— Begin Provided passage —

It’s not often you see a walk that comes with it’s own special warning, but that is what greeted us on the outskirts of Seaton: “…it takes approximately 31/2 – 4 hours to walk to Lyme Regis. The terrain can be difficult and walking arduous.” So what exactly were we facing? An eight mile stretch, with no access inland or to the beach throughout, the only entry points at either end. Once committed, you have to keep going all the way through! The Undercliff was formed by repeated landslides, most famously on Christmas Day 1839, when a chasm was created, leaving an outcrop now known as Goat Island. Over the ensuing decades the unusual topography has created a unique habitat, which has been described as the nearest Britain has to a rainforest. [I’m not entirely convinced, but, to be fair, on this day it was both rainy, and foresty…]
First though, we had to depart sleepy, grey Seaton. It’s a similar size to Sidmouth, but so different in feel; whereas the latter is lively, with plenty of tourists despite being so early in the season, the former feels like a place on its last legs. We’d felt lucky to find an Italian restaurant open to have dinner the night before, and now, on a dull morning, it looked even more grim. We stopped to buy sandwiches for lunch, then crossed the concrete Axmouth bridge, before a steep road took us up to a golf course. We skirted a few holes on our way to the cliff top where we came across the sign pointing the way ahead, along with the warning! The danger felt a bit exaggerated as we strolled along past fields on level ground whilst the sun made a brief appearance, but it wasn’t long before we were treading carefully. On a sloshy, muddy track, we usually try to walk on the side, but this does leave you liable to sliding into the centre, even with poles to assist, so, as falling over would leave us miserably filthy, we had no choice but to march straight through the middle of the muck. My walking shoes are breathable, which basically means they have holes in the upper, so as I sunk deeply into the slosh, I was sure that my socks were soaking up some of the liquid.

— End Provided passage —
— Begin Data records —

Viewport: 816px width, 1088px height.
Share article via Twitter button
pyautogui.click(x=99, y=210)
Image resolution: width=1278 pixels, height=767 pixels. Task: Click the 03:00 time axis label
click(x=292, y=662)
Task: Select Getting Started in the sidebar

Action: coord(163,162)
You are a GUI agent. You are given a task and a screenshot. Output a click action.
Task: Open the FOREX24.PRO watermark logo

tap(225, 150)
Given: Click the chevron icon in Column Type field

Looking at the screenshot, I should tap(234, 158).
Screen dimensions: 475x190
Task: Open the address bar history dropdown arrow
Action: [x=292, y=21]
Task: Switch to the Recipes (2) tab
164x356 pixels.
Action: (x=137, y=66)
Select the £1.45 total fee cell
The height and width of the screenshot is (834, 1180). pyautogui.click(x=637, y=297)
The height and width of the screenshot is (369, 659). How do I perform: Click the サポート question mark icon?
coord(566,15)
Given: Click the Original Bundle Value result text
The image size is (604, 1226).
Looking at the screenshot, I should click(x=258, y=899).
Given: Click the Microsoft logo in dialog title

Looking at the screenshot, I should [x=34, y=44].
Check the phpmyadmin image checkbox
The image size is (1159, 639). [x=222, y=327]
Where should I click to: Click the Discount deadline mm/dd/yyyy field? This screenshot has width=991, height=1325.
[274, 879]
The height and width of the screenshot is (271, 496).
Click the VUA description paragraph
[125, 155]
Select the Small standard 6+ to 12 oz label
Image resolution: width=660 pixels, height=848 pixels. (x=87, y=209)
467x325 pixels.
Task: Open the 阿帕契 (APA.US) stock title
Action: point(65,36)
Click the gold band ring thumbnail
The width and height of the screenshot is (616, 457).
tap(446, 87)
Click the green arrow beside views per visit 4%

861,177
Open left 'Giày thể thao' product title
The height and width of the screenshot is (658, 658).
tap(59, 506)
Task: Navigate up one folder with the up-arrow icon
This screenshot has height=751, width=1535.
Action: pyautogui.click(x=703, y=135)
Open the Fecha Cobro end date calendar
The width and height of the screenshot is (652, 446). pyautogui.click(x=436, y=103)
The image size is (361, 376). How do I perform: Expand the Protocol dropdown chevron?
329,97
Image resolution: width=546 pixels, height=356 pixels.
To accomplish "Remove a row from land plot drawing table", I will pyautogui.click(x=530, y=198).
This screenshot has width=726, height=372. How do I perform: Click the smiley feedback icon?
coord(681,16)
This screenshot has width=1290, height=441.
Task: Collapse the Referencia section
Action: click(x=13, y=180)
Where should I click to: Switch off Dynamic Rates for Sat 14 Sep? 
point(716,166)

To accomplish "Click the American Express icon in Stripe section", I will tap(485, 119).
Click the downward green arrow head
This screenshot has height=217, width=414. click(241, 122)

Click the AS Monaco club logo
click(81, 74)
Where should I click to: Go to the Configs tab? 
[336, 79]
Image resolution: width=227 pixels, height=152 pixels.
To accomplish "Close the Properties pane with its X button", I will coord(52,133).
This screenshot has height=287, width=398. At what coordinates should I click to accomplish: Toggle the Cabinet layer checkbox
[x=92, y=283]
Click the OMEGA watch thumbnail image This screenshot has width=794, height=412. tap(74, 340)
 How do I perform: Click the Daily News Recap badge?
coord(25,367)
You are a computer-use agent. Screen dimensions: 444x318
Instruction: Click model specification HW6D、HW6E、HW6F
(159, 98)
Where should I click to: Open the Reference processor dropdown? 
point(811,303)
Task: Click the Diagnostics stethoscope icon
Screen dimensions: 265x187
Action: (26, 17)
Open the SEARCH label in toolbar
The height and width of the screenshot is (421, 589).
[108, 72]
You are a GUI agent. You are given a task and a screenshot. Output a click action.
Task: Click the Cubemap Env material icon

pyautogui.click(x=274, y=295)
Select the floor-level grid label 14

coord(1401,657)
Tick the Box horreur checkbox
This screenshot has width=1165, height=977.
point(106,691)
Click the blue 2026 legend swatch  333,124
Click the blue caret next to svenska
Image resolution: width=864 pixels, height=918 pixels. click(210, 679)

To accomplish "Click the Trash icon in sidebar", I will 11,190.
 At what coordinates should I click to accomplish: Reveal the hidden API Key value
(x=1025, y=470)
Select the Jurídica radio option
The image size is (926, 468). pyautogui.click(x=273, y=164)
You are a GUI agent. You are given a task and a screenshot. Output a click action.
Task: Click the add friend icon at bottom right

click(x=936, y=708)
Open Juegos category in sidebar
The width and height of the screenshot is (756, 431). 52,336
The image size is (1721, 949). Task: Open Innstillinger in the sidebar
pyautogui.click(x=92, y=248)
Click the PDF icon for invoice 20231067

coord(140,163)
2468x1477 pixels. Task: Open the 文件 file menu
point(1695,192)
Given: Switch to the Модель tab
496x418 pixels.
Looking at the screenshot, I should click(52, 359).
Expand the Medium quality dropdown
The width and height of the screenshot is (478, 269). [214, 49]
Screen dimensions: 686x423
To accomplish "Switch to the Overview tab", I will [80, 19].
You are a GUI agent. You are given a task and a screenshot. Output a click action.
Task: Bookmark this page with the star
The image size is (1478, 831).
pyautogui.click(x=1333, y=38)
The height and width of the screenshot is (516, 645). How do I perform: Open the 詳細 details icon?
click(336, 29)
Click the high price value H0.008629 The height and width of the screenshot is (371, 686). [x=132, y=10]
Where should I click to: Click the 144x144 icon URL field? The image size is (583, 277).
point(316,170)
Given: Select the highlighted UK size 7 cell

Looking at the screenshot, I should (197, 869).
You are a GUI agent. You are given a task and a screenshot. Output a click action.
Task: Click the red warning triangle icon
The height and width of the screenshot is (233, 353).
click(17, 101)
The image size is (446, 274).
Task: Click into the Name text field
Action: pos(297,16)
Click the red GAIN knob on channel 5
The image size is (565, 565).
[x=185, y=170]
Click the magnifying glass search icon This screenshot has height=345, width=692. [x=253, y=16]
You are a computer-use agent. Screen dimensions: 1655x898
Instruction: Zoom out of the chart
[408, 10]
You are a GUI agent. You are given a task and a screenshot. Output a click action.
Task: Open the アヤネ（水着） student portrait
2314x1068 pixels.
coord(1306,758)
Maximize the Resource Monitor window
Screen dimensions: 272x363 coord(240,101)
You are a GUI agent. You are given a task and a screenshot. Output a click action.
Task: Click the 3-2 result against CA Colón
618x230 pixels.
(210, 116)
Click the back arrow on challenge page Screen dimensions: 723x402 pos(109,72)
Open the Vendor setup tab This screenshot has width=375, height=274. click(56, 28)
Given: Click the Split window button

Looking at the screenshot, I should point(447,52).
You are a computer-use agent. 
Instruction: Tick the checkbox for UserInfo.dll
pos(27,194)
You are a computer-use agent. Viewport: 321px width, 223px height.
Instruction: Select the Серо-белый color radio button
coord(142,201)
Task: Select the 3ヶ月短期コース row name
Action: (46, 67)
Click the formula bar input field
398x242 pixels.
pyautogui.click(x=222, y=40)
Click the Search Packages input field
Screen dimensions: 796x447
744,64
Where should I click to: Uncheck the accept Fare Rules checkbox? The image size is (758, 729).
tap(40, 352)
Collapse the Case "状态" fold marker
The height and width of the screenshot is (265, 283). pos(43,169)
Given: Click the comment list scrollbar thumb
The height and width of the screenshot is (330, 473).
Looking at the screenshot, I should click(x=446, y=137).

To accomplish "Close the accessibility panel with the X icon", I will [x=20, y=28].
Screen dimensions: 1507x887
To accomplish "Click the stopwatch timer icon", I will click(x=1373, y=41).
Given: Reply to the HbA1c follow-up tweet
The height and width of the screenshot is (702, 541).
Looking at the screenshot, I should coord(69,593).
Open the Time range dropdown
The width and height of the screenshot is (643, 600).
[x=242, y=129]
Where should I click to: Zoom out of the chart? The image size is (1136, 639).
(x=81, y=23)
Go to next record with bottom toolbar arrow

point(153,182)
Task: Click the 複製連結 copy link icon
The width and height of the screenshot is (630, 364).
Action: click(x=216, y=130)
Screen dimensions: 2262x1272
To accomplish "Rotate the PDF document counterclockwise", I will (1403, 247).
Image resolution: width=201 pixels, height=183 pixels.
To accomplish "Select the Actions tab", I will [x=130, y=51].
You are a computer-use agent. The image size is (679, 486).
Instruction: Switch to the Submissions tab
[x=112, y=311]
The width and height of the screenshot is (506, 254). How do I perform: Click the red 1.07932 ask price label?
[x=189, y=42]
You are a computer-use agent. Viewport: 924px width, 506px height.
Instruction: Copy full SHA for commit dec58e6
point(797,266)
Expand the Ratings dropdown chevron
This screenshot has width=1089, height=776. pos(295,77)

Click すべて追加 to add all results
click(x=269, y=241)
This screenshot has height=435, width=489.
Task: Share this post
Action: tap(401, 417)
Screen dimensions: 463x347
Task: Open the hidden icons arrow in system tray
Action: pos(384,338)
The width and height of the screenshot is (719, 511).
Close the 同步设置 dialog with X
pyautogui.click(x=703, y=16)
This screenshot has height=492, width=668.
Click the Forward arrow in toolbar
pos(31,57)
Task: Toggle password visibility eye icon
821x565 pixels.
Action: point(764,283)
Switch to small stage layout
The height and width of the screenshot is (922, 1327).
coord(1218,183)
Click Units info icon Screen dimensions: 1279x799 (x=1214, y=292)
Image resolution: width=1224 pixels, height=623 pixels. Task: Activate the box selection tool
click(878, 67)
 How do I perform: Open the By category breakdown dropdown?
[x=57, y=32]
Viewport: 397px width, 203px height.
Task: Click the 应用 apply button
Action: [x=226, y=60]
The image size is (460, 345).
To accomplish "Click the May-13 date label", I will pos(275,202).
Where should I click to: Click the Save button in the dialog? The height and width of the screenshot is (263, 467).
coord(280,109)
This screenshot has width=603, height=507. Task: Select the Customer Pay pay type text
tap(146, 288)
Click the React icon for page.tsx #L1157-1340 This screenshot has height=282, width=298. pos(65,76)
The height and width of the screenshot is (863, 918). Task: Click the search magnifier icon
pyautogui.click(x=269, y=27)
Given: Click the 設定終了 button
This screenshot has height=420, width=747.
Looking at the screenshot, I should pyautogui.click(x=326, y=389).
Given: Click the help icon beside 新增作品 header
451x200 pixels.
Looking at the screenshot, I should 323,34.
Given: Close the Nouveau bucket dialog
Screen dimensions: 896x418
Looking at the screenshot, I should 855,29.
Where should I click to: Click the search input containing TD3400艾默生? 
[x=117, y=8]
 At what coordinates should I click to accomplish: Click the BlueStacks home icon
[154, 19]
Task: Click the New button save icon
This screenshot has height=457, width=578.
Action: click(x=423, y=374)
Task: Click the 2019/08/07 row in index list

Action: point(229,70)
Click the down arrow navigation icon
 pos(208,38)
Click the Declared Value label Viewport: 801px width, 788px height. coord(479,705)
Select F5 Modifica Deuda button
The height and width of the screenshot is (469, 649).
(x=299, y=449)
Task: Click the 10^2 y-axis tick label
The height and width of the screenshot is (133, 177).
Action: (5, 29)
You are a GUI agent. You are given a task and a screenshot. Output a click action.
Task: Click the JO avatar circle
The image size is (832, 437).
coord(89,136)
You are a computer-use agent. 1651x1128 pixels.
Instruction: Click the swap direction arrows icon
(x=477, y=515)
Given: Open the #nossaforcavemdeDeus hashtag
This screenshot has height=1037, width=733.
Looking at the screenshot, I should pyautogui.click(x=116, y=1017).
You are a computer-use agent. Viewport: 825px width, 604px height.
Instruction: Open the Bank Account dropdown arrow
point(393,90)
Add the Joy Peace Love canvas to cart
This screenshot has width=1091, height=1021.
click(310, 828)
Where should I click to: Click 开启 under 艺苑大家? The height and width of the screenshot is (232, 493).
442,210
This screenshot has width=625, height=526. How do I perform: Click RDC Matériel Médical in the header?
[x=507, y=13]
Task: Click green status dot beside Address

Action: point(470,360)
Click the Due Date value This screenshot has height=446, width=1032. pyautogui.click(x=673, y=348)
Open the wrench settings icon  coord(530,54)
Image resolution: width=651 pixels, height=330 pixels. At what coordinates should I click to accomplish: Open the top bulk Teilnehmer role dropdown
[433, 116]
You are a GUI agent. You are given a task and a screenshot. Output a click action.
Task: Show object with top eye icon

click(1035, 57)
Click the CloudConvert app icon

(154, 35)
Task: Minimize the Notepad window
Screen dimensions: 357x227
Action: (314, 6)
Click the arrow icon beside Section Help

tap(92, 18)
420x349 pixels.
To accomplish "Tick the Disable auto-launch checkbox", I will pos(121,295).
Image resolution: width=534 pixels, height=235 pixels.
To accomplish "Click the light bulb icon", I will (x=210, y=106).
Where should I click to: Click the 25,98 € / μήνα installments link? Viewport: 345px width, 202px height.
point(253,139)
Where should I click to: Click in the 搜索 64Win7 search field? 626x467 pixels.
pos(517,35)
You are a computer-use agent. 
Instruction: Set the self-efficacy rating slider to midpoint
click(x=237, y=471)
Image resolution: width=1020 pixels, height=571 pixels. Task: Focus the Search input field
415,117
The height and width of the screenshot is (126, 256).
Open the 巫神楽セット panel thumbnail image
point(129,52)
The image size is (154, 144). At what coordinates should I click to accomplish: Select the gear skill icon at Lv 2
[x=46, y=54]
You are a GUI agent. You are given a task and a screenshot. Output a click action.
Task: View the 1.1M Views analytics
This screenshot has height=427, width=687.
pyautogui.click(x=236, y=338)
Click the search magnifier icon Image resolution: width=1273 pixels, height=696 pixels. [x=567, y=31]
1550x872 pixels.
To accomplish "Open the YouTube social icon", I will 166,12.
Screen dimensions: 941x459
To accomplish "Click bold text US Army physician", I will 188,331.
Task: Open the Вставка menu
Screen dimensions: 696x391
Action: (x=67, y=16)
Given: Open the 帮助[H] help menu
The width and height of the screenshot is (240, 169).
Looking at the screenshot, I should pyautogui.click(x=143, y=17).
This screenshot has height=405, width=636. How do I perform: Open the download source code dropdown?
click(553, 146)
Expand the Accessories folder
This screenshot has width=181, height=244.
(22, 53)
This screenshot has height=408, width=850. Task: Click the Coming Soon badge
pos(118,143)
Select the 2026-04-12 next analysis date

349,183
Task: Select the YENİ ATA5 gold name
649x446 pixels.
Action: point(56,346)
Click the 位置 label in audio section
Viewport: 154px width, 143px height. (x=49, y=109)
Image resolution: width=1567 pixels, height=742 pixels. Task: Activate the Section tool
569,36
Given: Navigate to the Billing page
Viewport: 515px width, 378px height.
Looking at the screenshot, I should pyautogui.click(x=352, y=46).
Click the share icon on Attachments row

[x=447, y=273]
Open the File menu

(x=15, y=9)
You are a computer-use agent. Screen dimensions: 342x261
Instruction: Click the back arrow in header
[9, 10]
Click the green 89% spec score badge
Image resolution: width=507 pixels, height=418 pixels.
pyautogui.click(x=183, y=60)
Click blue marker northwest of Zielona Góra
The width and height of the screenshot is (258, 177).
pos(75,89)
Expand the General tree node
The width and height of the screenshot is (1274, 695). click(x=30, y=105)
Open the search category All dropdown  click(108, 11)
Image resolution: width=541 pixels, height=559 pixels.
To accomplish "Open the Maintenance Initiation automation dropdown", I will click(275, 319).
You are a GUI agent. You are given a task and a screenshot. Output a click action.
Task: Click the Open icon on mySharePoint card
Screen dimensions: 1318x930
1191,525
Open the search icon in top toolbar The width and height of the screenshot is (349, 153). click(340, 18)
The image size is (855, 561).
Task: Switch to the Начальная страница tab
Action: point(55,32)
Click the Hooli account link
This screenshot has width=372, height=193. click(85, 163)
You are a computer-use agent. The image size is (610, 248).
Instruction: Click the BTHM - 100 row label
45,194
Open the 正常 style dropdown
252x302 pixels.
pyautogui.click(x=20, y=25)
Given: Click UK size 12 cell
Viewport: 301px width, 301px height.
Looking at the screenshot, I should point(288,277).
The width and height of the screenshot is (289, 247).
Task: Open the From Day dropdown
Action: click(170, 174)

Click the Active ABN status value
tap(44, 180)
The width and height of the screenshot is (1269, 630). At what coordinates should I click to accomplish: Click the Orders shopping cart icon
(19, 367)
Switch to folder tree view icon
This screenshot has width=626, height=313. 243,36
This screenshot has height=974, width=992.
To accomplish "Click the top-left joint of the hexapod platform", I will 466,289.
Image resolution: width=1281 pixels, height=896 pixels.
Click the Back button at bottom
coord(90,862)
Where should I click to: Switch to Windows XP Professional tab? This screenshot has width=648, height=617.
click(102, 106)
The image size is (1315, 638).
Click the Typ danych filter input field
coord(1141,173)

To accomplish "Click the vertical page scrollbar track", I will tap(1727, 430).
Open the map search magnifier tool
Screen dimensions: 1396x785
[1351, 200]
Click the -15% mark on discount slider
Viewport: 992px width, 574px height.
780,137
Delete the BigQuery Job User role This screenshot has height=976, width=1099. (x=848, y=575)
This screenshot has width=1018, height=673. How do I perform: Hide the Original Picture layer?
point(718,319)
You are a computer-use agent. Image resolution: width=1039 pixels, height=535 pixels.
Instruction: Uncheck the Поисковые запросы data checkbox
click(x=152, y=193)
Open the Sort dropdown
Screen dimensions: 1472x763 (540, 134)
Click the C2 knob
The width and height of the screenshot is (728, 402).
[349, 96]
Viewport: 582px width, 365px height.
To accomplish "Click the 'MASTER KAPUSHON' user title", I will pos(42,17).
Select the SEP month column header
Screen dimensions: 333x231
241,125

— End Data records —

▶ [Stated goal 1]
In the listing, copy the lines word for word, starting at the line containing "You are a computer-use agent. Viewport: 924px" and ending at the line containing "This screenshot has width=1089, height=776.", with both of those lines included.
▶ [Stated goal 2]
Continue the account of the Seaton to Lyme Regis walk from where it stops.

▶ [Task result 1]
You are a computer-use agent. Viewport: 924px width, 506px height.
Instruction: Copy full SHA for commit dec58e6
point(797,266)
Expand the Ratings dropdown chevron
This screenshot has width=1089, height=776. pos(295,77)

▶ [Task result 2]
Before long, we reached the start of the woodland, descending via steps into the chasm. The path twists and turns, up and down, meandering through the habitat, and it was all rather peaceful; the trilling of birds, the roar of the surf, and the squelching of our boots! We stopped for a water break on a pair of logs and surveyed the clumps of mud sticking to our shoes. It was the kind of walk where we were having to concentrate, not just due to the slipperiness, but also looking out for tree roots, ducking under low branches, and the overall variation of the track. We should really have done this on a warm, sunny day when dry ground and the forest shade would have been just the ticket!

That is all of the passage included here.